MPE calculations were also determined for the initial reduction of NMC622, NMC811, and NMC9055 after charge in lithium half-cells, from 4.4 V–3.0 V (or 4.5 V–3.0 V for NMC9055). NMC622 only had one linear regime in its charge vs. Δm plot, in a potential range of 3.4 V–3.1 V, with a MPE value of 7.3 g mol⁻¹ e⁻ (Fig. 7g), close to what is expected for lithium intercalation without interference from stripping or formation of surface reaction layers. Discharge processes for NMC811 and NMC9055 cells are more complex and show multiple regions from which MPEs can be extracted (Fig. 7h and i). At higher potentials, corresponding to the beginning of discharge, the MPEs are negative (Table 1), suggesting loss of surface species formed from parasitic reactions. An MPE value close to +7 is obtained below 3.4 V in the case of NMC811, as is expected for lithium intercalation without complications from surface layer formation or stripping. In contrast, MPE values much larger than +7 are calculated for NMC9055 below 4.07 V in several voltage regimes, suggesting continuous formation and deposition of surface species in addition to lithium intercalation. The possibly relevant species are Li₂O (15 g mol⁻¹ e⁻), LiF (26 g mol⁻¹ e⁻), or other unidentified components.^48,49,51 This is consistent with the observation of an increased LiF signal measured by F K-edge sXAS on NMC9055 cathodes as cells are progressively discharged as well as the O 1s XPS showing a notably stronger signal associated with C–O and C=O after etching than with the other cathodes.

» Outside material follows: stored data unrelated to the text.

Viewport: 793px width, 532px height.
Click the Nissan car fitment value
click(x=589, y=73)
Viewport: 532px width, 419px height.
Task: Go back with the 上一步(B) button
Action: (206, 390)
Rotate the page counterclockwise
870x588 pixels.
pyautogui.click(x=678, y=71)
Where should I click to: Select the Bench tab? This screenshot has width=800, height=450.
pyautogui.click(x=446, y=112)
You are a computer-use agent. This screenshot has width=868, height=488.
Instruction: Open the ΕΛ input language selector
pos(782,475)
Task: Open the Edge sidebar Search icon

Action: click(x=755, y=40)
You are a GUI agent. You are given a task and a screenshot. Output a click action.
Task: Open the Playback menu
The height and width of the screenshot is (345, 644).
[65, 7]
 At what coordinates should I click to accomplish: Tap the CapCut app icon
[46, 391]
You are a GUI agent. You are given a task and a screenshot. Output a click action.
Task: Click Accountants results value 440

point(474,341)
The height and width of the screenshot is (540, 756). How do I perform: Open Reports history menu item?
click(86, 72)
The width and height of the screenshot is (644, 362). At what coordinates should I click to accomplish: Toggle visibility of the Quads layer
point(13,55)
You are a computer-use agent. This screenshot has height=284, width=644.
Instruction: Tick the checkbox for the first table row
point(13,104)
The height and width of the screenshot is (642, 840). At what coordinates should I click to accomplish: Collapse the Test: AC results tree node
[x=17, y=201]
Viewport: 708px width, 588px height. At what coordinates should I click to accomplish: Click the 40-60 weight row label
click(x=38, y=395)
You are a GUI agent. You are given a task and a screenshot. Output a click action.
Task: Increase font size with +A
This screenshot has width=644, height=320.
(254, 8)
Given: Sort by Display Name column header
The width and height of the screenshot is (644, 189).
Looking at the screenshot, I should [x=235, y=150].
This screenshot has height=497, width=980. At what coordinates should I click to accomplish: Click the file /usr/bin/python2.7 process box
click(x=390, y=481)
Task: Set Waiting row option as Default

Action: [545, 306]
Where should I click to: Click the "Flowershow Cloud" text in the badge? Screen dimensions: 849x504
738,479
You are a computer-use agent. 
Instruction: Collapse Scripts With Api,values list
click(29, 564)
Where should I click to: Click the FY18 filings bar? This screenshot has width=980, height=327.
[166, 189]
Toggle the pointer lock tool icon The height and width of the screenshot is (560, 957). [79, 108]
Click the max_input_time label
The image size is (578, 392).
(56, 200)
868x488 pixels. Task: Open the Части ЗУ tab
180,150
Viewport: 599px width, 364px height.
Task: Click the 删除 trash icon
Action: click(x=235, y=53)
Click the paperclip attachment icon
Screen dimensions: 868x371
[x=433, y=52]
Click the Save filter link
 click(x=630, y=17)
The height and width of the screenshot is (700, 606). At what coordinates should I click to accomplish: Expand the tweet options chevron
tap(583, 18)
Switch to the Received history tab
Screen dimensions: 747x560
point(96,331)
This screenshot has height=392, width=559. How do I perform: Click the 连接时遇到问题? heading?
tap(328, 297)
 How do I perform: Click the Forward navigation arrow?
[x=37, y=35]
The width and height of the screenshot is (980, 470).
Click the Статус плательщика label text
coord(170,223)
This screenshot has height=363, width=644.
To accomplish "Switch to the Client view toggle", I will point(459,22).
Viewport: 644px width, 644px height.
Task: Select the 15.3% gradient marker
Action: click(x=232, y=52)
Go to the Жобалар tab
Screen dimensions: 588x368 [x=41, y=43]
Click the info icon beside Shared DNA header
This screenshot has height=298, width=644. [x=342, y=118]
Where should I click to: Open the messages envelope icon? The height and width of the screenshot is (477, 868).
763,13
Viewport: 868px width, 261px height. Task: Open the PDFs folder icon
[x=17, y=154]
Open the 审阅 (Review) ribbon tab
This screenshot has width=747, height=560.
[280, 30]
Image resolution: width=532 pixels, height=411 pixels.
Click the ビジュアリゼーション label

After the initial cycle, the EQCM cells were cycled three times between 3.0 V and 4.4 V, and the frequency responses were recorded. The MPE results are presented in Table 2. The CVs of all the NMCs stabilized starting from the 2^nd cycle (Fig. 8a–c). All three NMCs showed a shift in the change in surface mass density from the 2^nd cycle to the 4^th towards more negative values. Reasons for this phenomenon require further probing; as such, while MPE values for all four cycles are presented, only those for cycles one and two are discussed in depth.

Fig. 8 CV and simultaneous surface mass density changes of (a) NMC622 (b) NMC811 and (c) NMC9055 in three-electrode EQCM cells during Cycle 2 to 4 (after initial cycle measured previously). Charge (3.0 V to 4.4 V) versus surface mass density change for (d) NMC622 (e) NMC811 (f) NMC9055 during oxidation of Cycle 2 to 4 (down arrows represent a mass decrease in a given potential range). Charge of reduction steps (4.4 V to 3.0 V) versus surface mass density change for (g) NMC622 (h) NMC811 (i) NMC9055 in three-electrode EQCM cells during Cycle 2 to 4 (up or down arrows represent a mass increase or decrease in a given potential range, respectively).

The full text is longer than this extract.